Trump’s FBI pick Kash Patel has plans to reshape the bureau
WASHINGTON — Kash Patel has been well-known for years within Donald Trump’s orbit as a loyal supporter who shares the president-elect’s skepticism of the FBI and intelligence community. But he’s receiving fresh attention, from the public and from Congress, now that Trump has picked him to lead the FBI.
As he braces for a bruising and likely protracted Senate confirmation fight, Patel can expect scrutiny not only over his professed fealty to Trump but also for his belief — revealed over the last year in interviews and his own book — that the century-old FBI should be radically overhauled.
Here’s a look at some of what he’s proposed for the nation’s premier federal law enforcement agency. How much of it he’d actually follow through on is a separate question.
The first FBI employees moved into the current Pennsylvania Avenue headquarters 50 years ago. The building since then has housed the supervisors and leaders who make decisions affecting offices around the country and overseas.
But if Patel has his way, the J. Edgar Hoover Building could be shut down, with its employees dispersed.
“I’d shut down the FBI Hoover Building on day one and reopen it the next day as a museum of the ‘deep state,'” Patel said in an interview on the “Shawn Ryan Show” that aired in September. “Then, I’d take the 7,000 employees that work in that building and send them across America to chase down criminals. Go be cops. You’re cops — go be cops.”
Such a plan would undoubtedly encounter legal, logistical and bureaucratic hurdles and it may reflect more of a rhetorical flourish than a practical ambition.
In a book last year titled, “Government Gangsters: The Deep State, the Truth and the Battle for Our Democracy,” he proposed a more modest reform of having the headquarters moved out of Washington “to prevent institutional capture and curb FBI leadership from engaging in political gamesmanship.”

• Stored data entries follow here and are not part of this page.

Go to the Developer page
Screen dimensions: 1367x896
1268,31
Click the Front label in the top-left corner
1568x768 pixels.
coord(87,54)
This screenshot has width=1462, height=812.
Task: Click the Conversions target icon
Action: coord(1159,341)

As it happens, the long-term fate of the building is in flux regardless of the leadership transition. The General Services Administration last year selected Greenbelt, Maryland, as the site for a new headquarters, but current FBI Director Christopher Wray has raised concerns about a potential conflict of interest in the site selection process.
In an interview last year with conservative strategist Steve Bannon, Patel repeated falsehoods about President Joe Biden and a stolen election.

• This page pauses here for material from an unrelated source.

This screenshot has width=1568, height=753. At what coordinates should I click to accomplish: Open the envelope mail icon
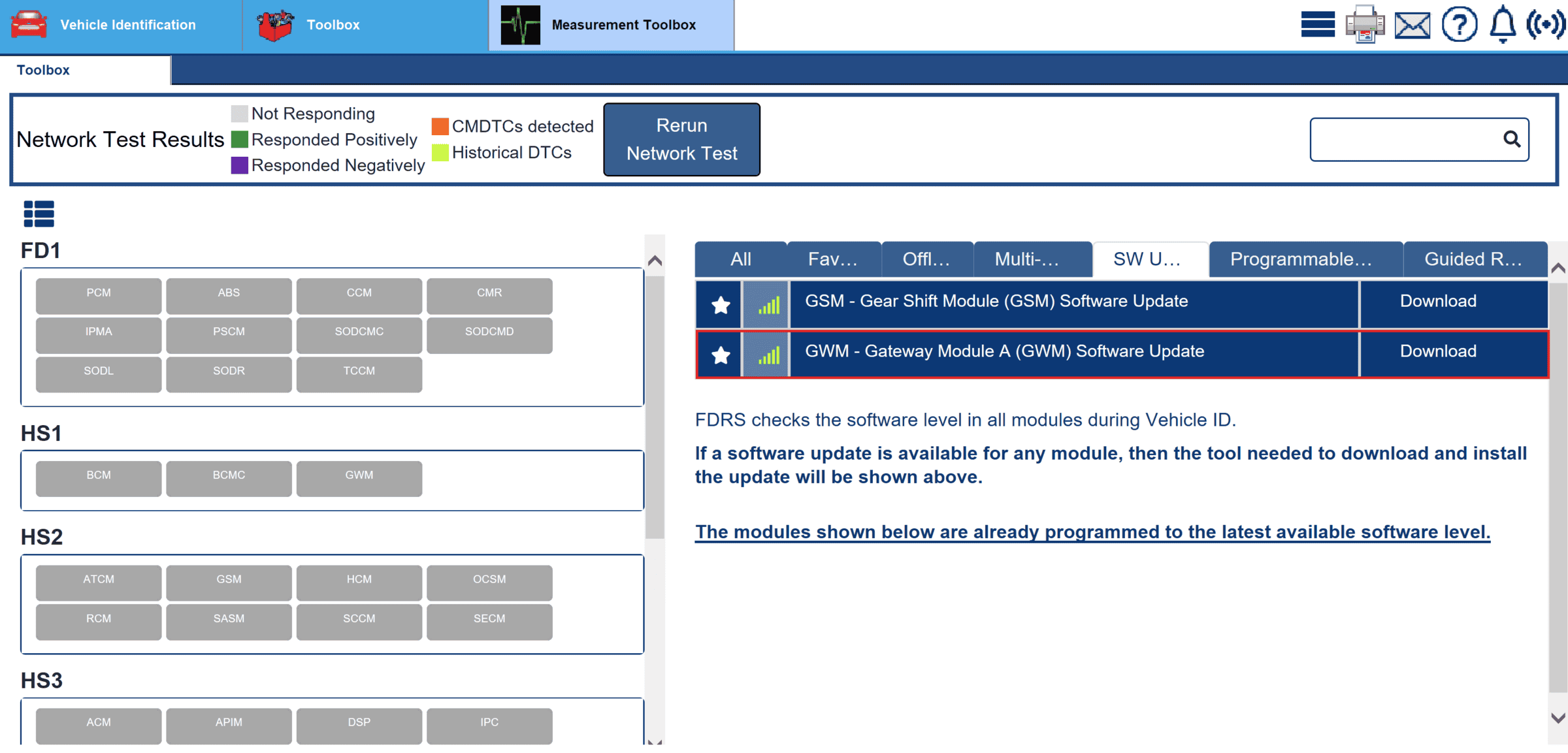click(1412, 25)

“We’re going to come after the people in the media who lied about American citizens, who helped Joe Biden rig presidential elections,” Patel said. The same applies for supposed “conspirators” inside the federal government, he said.

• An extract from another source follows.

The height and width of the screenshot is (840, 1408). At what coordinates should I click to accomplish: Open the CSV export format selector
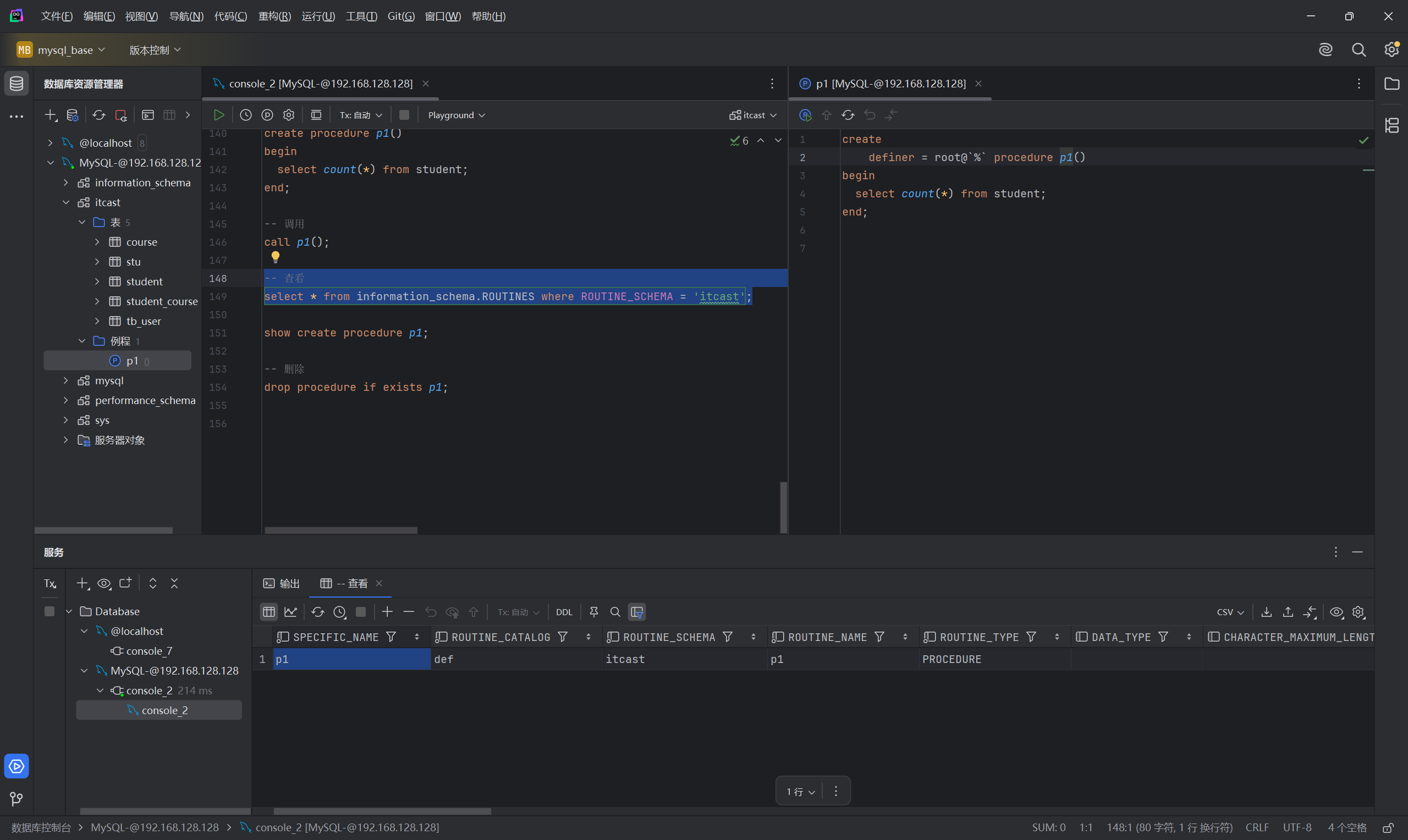(x=1230, y=612)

It’s not entirely clear what he envisions, but to the extent Patel wants to make it easier for the government to crack down on officials who disclose sensitive information and the reporters who receive it, it sounds like he’d back a reversal of current Justice Department policy that generally prohibits prosecutors from seizing the records of journalists in leak investigations.
That policy was implemented in 2021 by Attorney General Merrick Garland following an uproar over the revelation that the Justice Department during the Trump administration had obtained phone records of reporters as part of investigations into who had disclosed government secrets.
Patel himself has said that it’s yet to be determined whether such a crackdown would be done civilly or criminally. His book includes several pages of former officials from the FBI, Justice Department and other federal agencies he’s identified as being part of the “Executive Branch Deep State.”
Under the FBI’s own guidelines, criminal investigations can’t be rooted in arbitrary or groundless speculation but instead must have an authorized purpose to detect or interrupt criminal activity.
And while the FBI conducts investigations, the responsibility of filing federal charges, or bringing a lawsuit on behalf of the federal government, falls to the Justice Department. Trump intends to nominate former Florida attorney general Pam Bondi as attorney general.